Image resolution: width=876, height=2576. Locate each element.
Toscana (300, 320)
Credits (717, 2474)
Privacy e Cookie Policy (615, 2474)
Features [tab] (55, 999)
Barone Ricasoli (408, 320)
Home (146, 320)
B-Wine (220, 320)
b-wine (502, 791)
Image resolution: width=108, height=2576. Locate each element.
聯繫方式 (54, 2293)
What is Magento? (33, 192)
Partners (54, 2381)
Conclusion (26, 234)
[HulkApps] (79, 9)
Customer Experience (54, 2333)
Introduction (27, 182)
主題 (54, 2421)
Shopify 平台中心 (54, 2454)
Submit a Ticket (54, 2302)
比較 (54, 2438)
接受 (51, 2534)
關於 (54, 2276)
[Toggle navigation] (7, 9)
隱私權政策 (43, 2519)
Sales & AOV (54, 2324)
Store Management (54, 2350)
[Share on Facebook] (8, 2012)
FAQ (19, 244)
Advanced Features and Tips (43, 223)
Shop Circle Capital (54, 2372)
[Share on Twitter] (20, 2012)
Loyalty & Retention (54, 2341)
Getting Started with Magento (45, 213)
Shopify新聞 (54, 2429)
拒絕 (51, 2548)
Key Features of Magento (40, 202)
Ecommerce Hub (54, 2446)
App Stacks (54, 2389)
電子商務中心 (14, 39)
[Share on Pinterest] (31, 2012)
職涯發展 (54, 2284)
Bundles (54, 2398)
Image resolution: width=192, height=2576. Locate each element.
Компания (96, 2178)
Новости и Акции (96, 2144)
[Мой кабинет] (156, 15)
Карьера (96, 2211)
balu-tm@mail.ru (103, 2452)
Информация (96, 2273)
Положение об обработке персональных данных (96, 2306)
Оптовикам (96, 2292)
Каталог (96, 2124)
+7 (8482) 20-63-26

◇ ◇ ◇ ◇

The whole of the data must be given back word for word.

Answer to this task>
Image resolution: width=876, height=2576. Locate each element.
Toscana (300, 320)
Credits (717, 2474)
Privacy e Cookie Policy (615, 2474)
Features [tab] (55, 999)
Barone Ricasoli (408, 320)
Home (146, 320)
B-Wine (220, 320)
b-wine (502, 791)
Image resolution: width=108, height=2576. Locate each element.
聯繫方式 (54, 2293)
What is Magento? (33, 192)
Partners (54, 2381)
Conclusion (26, 234)
[HulkApps] (79, 9)
Customer Experience (54, 2333)
Introduction (27, 182)
主題 (54, 2421)
Shopify 平台中心 (54, 2454)
Submit a Ticket (54, 2302)
比較 (54, 2438)
接受 (51, 2534)
關於 (54, 2276)
[Toggle navigation] (7, 9)
隱私權政策 (43, 2519)
Sales & AOV (54, 2324)
Store Management (54, 2350)
[Share on Facebook] (8, 2012)
FAQ (19, 244)
Advanced Features and Tips (43, 223)
Shop Circle Capital (54, 2372)
[Share on Twitter] (20, 2012)
Loyalty & Retention (54, 2341)
Getting Started with Magento (45, 213)
Shopify新聞 (54, 2429)
拒絕 (51, 2548)
Key Features of Magento (40, 202)
Ecommerce Hub (54, 2446)
App Stacks (54, 2389)
電子商務中心 (14, 39)
[Share on Pinterest] (31, 2012)
職涯發展 (54, 2284)
Bundles (54, 2398)
Image resolution: width=192, height=2576. Locate each element.
Компания (96, 2178)
Новости и Акции (96, 2144)
[Мой кабинет] (156, 15)
Карьера (96, 2211)
balu-tm@mail.ru (103, 2452)
Информация (96, 2273)
Положение об обработке персональных данных (96, 2306)
Оптовикам (96, 2292)
Каталог (96, 2124)
+7 (8482) 20-63-26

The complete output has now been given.